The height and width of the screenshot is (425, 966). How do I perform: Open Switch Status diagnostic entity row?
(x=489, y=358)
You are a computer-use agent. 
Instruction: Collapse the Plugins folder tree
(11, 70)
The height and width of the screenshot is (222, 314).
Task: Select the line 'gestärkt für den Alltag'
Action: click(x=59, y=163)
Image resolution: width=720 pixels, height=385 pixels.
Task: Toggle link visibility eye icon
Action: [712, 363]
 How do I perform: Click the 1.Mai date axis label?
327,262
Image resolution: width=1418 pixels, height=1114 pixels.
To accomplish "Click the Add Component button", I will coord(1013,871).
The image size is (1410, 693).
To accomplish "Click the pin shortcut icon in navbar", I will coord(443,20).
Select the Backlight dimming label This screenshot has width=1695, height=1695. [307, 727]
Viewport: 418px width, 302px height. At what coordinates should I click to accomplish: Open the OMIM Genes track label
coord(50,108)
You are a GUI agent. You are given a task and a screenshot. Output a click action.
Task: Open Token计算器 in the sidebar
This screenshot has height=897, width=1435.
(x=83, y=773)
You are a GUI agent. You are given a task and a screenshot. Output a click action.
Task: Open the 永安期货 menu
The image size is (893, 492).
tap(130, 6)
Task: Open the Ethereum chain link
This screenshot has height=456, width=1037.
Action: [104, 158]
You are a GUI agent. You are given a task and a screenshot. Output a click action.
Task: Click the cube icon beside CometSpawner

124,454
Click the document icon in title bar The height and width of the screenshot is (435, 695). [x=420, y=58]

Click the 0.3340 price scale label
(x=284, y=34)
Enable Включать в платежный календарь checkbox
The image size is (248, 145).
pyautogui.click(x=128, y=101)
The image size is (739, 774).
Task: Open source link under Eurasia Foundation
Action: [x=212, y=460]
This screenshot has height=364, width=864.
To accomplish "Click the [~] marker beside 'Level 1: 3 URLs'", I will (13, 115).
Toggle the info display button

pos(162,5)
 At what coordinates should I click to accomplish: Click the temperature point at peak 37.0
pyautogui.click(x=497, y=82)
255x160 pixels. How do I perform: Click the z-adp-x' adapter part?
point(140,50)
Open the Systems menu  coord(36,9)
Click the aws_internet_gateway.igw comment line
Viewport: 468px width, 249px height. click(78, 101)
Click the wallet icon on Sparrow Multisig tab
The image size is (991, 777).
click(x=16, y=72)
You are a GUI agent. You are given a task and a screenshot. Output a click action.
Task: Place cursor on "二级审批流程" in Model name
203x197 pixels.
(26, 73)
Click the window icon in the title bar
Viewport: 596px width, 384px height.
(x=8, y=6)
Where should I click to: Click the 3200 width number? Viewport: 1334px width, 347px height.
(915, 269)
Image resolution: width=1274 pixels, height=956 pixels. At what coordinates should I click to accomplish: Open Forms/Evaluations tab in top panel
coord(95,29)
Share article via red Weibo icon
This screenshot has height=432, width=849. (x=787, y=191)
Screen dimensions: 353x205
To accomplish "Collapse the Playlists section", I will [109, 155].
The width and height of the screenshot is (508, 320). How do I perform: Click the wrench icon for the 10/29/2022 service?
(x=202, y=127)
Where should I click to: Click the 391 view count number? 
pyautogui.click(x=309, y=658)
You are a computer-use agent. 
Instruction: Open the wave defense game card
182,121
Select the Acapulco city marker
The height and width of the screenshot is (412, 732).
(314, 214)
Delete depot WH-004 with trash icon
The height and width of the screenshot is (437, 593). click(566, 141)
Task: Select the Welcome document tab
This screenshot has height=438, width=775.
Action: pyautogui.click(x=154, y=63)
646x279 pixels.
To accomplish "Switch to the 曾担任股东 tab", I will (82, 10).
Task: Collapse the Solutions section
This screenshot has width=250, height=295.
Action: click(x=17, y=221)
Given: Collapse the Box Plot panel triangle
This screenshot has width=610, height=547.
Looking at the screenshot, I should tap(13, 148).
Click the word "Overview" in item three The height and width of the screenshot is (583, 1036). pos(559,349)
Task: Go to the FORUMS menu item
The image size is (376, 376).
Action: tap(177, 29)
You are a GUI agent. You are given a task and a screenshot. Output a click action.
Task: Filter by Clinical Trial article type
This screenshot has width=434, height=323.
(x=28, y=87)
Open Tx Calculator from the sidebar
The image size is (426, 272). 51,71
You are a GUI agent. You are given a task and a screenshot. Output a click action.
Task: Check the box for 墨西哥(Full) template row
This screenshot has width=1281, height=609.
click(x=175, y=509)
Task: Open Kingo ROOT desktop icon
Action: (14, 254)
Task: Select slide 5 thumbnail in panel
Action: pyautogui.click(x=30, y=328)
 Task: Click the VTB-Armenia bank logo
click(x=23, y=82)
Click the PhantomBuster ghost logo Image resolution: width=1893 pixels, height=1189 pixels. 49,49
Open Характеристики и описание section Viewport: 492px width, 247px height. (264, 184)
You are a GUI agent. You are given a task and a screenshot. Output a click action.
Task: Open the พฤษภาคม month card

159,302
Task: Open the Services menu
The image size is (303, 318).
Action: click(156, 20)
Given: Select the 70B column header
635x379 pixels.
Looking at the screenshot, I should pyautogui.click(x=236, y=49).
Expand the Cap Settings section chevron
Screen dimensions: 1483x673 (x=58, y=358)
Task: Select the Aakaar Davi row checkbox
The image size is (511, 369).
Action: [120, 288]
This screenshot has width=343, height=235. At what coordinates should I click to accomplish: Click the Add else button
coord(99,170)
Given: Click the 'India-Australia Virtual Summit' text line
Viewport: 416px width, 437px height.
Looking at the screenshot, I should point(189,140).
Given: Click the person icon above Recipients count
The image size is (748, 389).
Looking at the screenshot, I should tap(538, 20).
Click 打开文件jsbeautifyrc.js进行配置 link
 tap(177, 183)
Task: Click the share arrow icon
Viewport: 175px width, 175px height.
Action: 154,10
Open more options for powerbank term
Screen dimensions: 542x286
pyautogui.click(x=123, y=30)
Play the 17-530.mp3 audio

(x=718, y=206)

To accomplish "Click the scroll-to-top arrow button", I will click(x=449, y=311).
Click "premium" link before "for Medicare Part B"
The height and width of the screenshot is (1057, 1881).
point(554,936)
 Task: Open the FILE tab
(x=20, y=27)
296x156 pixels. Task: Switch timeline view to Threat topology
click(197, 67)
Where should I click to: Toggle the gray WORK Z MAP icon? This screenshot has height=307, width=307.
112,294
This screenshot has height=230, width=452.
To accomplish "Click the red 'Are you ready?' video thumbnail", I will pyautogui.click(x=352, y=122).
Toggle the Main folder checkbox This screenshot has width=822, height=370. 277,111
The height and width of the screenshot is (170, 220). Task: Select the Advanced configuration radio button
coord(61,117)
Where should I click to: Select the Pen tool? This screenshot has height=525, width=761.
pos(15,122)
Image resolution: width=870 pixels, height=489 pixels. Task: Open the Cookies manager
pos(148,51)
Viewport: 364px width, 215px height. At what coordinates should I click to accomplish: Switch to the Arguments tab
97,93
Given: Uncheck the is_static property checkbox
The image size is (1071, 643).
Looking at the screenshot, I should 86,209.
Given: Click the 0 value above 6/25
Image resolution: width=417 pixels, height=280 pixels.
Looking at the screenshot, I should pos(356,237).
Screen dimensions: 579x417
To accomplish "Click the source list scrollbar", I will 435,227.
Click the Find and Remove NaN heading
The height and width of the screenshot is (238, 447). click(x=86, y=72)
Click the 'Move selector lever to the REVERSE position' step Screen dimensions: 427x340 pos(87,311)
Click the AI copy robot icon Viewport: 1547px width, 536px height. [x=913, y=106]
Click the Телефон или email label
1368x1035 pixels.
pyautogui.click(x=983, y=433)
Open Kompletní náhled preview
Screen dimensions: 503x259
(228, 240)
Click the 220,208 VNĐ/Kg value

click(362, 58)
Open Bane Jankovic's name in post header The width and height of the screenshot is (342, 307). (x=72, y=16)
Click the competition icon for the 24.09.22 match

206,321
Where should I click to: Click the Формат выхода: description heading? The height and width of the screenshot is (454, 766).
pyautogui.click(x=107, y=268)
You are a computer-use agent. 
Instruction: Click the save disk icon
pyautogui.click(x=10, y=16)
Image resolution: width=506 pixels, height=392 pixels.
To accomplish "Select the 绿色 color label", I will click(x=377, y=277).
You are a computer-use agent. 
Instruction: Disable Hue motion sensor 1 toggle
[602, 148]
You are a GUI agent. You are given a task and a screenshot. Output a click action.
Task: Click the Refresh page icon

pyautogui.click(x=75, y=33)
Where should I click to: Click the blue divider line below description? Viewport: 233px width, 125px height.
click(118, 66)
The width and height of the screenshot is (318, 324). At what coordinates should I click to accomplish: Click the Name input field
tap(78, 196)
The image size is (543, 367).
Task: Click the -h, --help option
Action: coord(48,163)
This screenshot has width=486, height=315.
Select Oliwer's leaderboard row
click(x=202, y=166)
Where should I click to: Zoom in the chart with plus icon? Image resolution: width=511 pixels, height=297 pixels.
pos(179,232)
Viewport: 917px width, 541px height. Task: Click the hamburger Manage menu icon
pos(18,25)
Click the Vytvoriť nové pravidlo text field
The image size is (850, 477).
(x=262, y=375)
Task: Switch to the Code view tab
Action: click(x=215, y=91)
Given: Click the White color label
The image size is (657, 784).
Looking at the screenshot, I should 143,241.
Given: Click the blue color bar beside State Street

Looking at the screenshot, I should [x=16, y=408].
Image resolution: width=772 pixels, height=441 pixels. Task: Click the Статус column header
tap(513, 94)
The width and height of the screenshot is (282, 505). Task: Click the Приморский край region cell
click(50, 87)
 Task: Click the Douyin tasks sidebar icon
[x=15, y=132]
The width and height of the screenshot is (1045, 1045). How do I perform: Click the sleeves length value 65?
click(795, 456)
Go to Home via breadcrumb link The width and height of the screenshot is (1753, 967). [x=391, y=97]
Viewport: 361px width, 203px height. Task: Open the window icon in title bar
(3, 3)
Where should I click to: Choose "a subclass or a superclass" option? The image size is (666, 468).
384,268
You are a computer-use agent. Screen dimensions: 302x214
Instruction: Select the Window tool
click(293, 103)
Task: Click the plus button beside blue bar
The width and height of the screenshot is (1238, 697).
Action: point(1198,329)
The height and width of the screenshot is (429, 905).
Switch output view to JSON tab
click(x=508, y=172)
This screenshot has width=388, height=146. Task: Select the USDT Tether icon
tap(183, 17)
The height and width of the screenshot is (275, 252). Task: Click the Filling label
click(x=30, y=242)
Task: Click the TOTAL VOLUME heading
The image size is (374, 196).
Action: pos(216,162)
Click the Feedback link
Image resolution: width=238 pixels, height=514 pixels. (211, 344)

**EXERCISE BRIEF**
Show all lines in the entries above where the word "item" appears.

**WRITTEN RESPONSE**
Click the word "Overview" in item three The height and width of the screenshot is (583, 1036). pos(559,349)
Task: Go to the FORUMS menu item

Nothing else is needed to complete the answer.